World Wires

U.N.’s focus on Middle East eclipses other urgent global issues

 

McClatchy Newspapers

Casual observers of this week’s United Nations General Assembly could be forgiven for thinking that the Middle East was the only region of concern for world leaders.

The civil war in Syria, Israeli-led anxiety over Iran’s nuclear program and anti-American riots in Arab countries are dominating this 67th gathering of heads of state, overshadowing other pressing issues of global importance, say analysts and visiting delegates.

Even when raised by leaders as prominent as President Barack Obama, problems such as human trafficking, climate change or the global financial crisis have barely registered this week. While the General Assembly’s official agenda listed more than 160 topics, delegates struggled for an audience if they dared to broach issues not rooted in the perennially troubled Middle East.

“Are there some?” James Paul, the director of the Global Policy Forum, asked with mock incredulity.

Paul, whose organization monitors policymaking at the United Nations, said he’d heard scant mention of the U.S. government’s trillion-dollar deficit, the euro crisis or the sense that the world economy was “on the edge.” At most, he said, non-Middle East issues arise in sideline meetings, and even then are couched in jargon about “multi-stakeholders’ dialogue” and “pro-poor policies.”

“The most important things are not coming up here, and that’s what’s disappointing,” Paul said.
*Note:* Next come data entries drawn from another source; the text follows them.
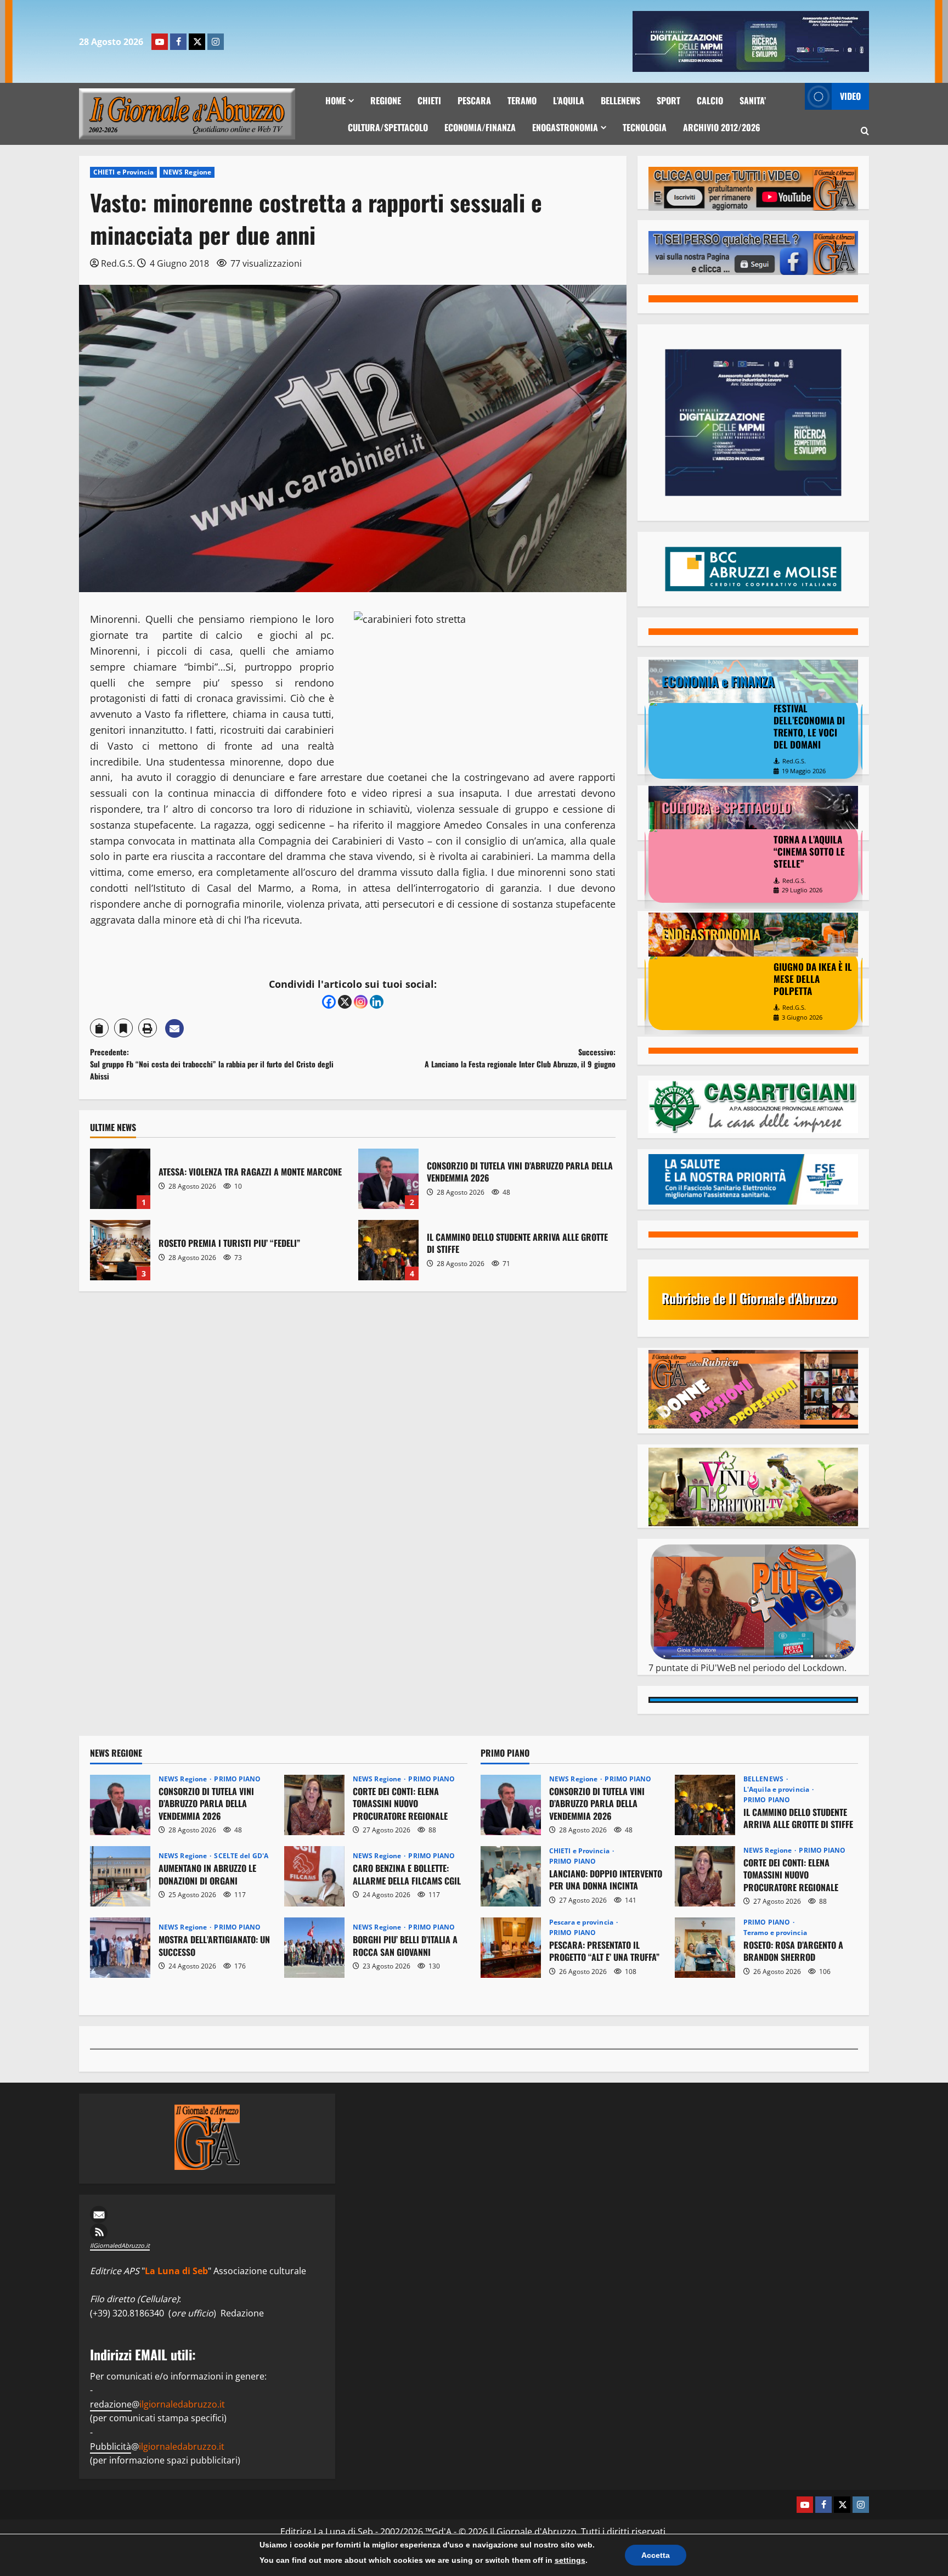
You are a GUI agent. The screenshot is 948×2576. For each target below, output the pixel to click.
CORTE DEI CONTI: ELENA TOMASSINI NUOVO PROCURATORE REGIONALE (314, 1805)
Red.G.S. (118, 263)
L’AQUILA (568, 100)
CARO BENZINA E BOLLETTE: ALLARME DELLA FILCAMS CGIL (314, 1876)
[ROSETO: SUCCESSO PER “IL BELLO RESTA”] (708, 863)
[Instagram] (215, 41)
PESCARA (474, 100)
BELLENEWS (620, 100)
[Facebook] (178, 41)
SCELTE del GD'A (241, 1856)
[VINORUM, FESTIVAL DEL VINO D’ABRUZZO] (708, 990)
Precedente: (212, 1064)
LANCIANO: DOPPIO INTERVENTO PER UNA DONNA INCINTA (511, 1876)
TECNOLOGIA (645, 127)
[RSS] (207, 2232)
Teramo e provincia (775, 1933)
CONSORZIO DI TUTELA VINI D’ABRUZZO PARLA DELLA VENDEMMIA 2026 (388, 1179)
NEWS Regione (187, 172)
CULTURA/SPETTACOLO (388, 127)
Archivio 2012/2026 (721, 127)
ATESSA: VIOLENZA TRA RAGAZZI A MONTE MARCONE (120, 1179)
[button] (865, 131)
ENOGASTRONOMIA (565, 127)
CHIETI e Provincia (123, 172)
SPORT (668, 100)
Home (335, 100)
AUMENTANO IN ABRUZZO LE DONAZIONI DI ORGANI (120, 1876)
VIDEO (850, 96)
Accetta (655, 2555)
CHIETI (429, 100)
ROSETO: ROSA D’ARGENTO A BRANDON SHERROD (705, 1947)
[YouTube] (159, 41)
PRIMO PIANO (237, 1779)
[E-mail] (207, 2214)
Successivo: (520, 1058)
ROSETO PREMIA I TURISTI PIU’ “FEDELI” (120, 1250)
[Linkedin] (376, 1002)
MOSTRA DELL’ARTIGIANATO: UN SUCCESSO (120, 1947)
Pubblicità (110, 2446)
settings (570, 2560)
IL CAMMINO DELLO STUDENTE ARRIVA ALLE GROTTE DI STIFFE (388, 1250)
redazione (111, 2404)
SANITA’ (753, 100)
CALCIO (710, 100)
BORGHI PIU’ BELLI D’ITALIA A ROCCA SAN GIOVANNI (314, 1947)
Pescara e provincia (582, 1922)
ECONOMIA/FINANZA (480, 127)
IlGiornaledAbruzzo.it (120, 2245)
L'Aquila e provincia (777, 1789)
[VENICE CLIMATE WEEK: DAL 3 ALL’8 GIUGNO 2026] (708, 737)
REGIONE (385, 100)
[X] (197, 41)
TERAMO (522, 100)
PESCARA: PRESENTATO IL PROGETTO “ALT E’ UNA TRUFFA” (511, 1947)
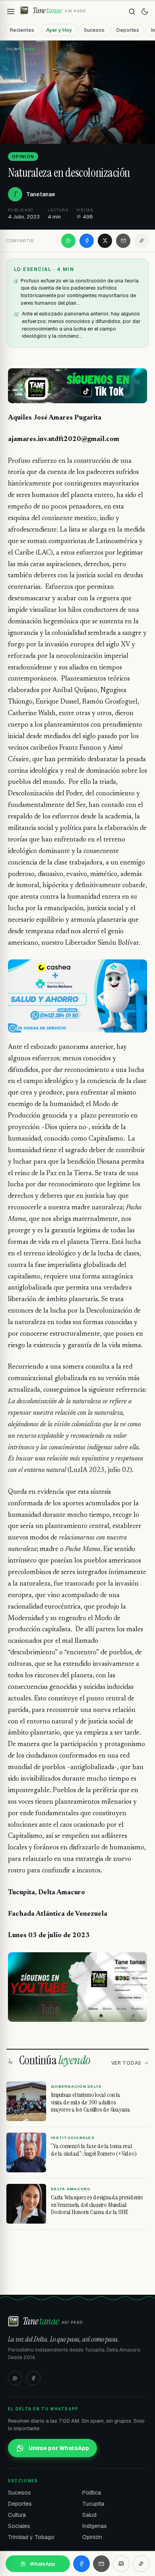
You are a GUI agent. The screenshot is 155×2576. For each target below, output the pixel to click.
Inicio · (13, 49)
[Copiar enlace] (141, 241)
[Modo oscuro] (145, 11)
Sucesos (94, 30)
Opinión (92, 2537)
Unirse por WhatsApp (59, 2448)
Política (91, 2492)
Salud (89, 2514)
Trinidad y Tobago (31, 2537)
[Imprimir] (121, 2563)
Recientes (22, 30)
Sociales (19, 2526)
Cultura (17, 2514)
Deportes (127, 30)
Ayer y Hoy (59, 30)
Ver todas (126, 2063)
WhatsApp (42, 2564)
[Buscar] (132, 11)
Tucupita (93, 2503)
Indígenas (94, 2526)
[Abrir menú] (10, 11)
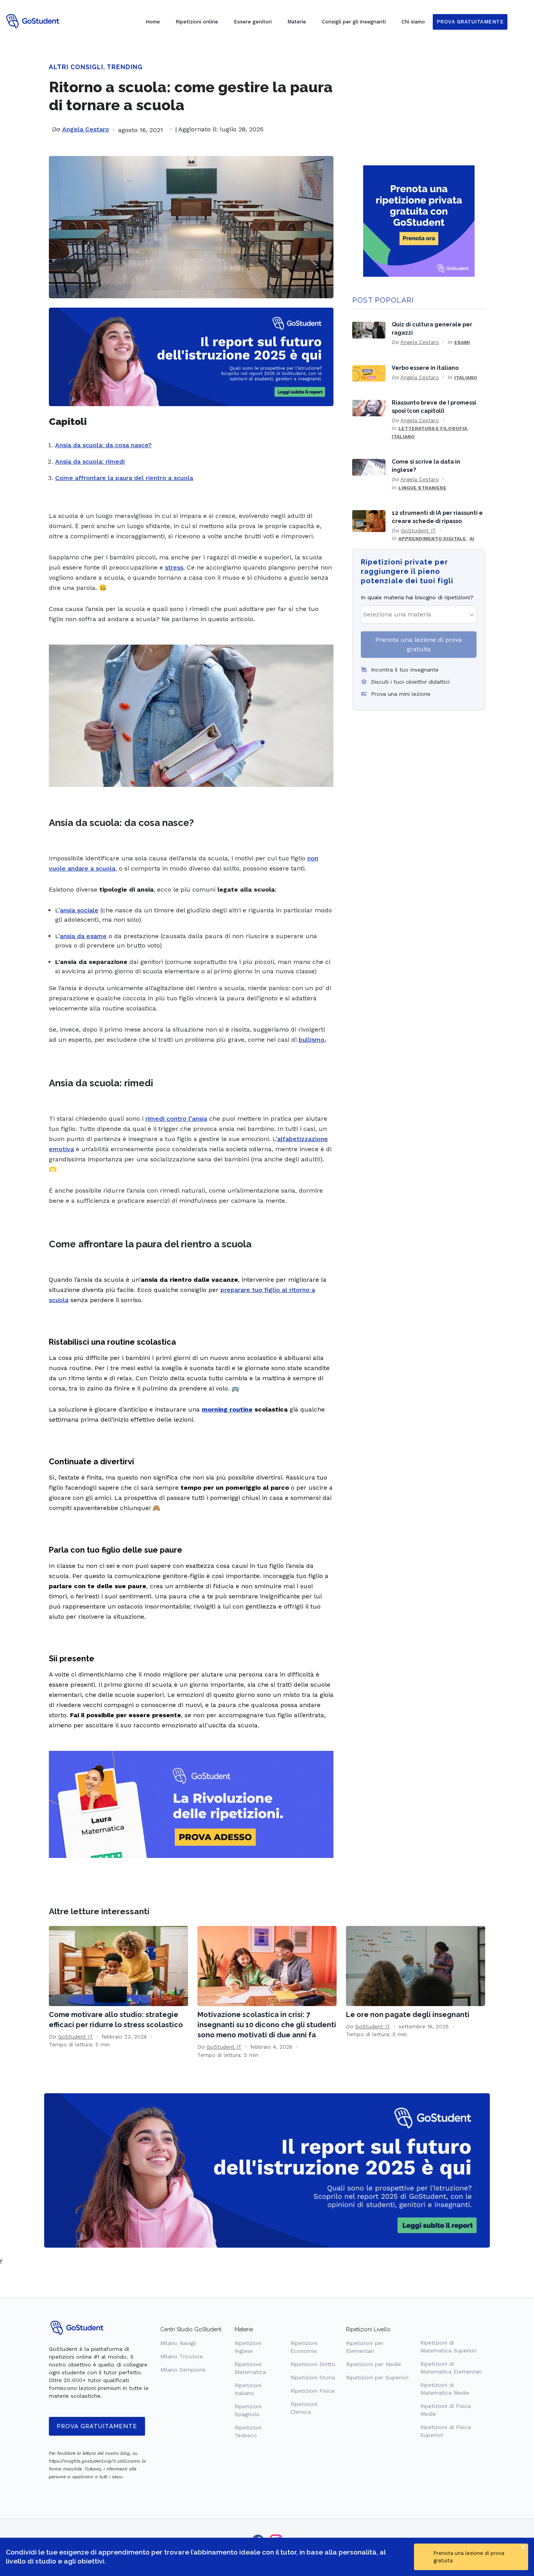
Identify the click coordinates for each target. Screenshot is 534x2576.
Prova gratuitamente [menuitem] (470, 22)
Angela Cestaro (85, 129)
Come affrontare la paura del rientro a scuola (124, 478)
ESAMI (462, 342)
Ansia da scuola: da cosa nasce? (103, 445)
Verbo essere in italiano (425, 367)
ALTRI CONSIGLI (76, 67)
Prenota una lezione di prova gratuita (418, 644)
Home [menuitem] (152, 22)
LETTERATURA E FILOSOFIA (432, 428)
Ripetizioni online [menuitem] (197, 22)
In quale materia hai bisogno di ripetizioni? (417, 597)
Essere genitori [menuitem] (253, 22)
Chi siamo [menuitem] (413, 22)
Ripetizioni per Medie (373, 2364)
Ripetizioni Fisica (312, 2391)
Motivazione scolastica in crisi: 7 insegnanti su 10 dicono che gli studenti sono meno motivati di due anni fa (266, 2024)
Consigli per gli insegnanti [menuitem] (354, 22)
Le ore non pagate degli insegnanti (407, 2014)
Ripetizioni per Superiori (377, 2377)
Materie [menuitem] (296, 22)
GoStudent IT (418, 530)
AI (471, 538)
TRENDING (125, 67)
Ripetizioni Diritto (312, 2364)
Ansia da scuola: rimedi (90, 461)
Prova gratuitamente (97, 2426)
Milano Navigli (178, 2343)
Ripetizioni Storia (312, 2377)
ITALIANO (465, 377)
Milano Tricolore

Seemingly every bland comment about Syria has become news, but there was little buzz when the United Kingdom pledged more than $1.5 million to combat sexual violence in conflict zones.

Or when the Pakistanis announced that the heroin trade had increased by 3,000 percent and was fueling deadly terrorist groups.

Or when the Senegalese sounded alarms over the fact that heavily armed Islamist militant groups now occupy two-thirds of Mali, “sowing despair among the population and destroying symbols of World Cultural Heritage.”

The continent of Africa, whose problems take up an estimated 70 percent of the U.N. Security Council’s agenda, appears downright neglected when compared with the attention lavished on the Middle East this week. The crisis in Mali, for example, shares some common features with Syria – jihadist haven, refugee exodus – but the United Nations so far hasn’t named a special envoy, which would propel that conflict to more prominence.

Syria, meanwhile, is on its second high-profile envoy in 18 months.

“Syria is so visible. It’s a real civil war and you have Syrian opposition documenting it and sending it out,” said Tiffany Lynch, senior Africa policy analyst at the U.S. Commission on International Religious Freedom, a bipartisan watchdog commission that makes policy recommendations to the U.S. government. “There’s really a lack of press coverage on Mali.”

“What happens in Africa doesn’t get much attention,” she added.

African delegates were diplomatic about the U.N.’s focus on their northern neighbors but concerned that there wasn’t enough action to help African countries get on track to meet their Millennium Development Goals, eight benchmarks that U.N. member countries are striving to reach by 2015. They include establishing universal primary education, eradicating hunger and empowering women.